**PROBLEM**: Rewrite the lines from the one containing "Task: Click the Refresh page icon" through the one containing "Action: coord(396,71)", inclusive, and substitute "Reload" for "Refresh" while leaving everything else unchanged.

***** RECORDS TO PROCESS

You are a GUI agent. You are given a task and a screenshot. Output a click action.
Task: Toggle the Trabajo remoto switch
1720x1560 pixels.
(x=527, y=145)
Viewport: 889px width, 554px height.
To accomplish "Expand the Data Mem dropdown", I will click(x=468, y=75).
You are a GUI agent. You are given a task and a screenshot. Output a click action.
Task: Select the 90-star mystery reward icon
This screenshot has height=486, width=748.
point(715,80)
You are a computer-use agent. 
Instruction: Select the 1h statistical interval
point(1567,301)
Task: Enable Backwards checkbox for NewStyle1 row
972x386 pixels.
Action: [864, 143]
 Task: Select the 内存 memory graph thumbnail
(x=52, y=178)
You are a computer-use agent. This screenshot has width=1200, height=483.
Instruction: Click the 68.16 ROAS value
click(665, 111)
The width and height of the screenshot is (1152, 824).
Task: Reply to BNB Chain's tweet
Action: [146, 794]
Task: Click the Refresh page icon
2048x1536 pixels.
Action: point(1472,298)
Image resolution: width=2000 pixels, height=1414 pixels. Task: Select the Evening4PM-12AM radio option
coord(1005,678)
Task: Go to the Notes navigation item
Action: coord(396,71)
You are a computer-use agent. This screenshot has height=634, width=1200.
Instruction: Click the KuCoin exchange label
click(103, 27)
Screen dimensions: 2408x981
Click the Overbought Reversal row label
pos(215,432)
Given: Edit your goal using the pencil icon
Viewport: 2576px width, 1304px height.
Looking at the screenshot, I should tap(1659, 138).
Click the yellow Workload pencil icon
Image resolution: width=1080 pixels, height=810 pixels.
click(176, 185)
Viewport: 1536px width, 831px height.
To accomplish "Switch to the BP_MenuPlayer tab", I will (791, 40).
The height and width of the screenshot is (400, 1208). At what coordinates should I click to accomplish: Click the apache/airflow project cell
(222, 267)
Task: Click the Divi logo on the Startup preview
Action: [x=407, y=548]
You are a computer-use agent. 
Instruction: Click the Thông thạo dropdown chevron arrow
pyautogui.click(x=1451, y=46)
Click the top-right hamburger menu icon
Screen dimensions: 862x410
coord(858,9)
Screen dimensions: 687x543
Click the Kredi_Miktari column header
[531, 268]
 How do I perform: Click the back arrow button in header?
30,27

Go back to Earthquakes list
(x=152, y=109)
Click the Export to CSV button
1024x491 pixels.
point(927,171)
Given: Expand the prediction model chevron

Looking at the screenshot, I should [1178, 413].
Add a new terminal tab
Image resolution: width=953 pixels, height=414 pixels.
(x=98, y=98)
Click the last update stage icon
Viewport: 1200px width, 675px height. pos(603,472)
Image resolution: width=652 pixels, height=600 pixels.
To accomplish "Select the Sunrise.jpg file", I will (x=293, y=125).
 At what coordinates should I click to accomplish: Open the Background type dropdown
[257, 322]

**********

**ANSWER FOR THIS EXERCISE**:
Task: Click the Reload page icon
2048x1536 pixels.
Action: point(1472,298)
Image resolution: width=2000 pixels, height=1414 pixels. Task: Select the Evening4PM-12AM radio option
coord(1005,678)
Task: Go to the Notes navigation item
Action: coord(396,71)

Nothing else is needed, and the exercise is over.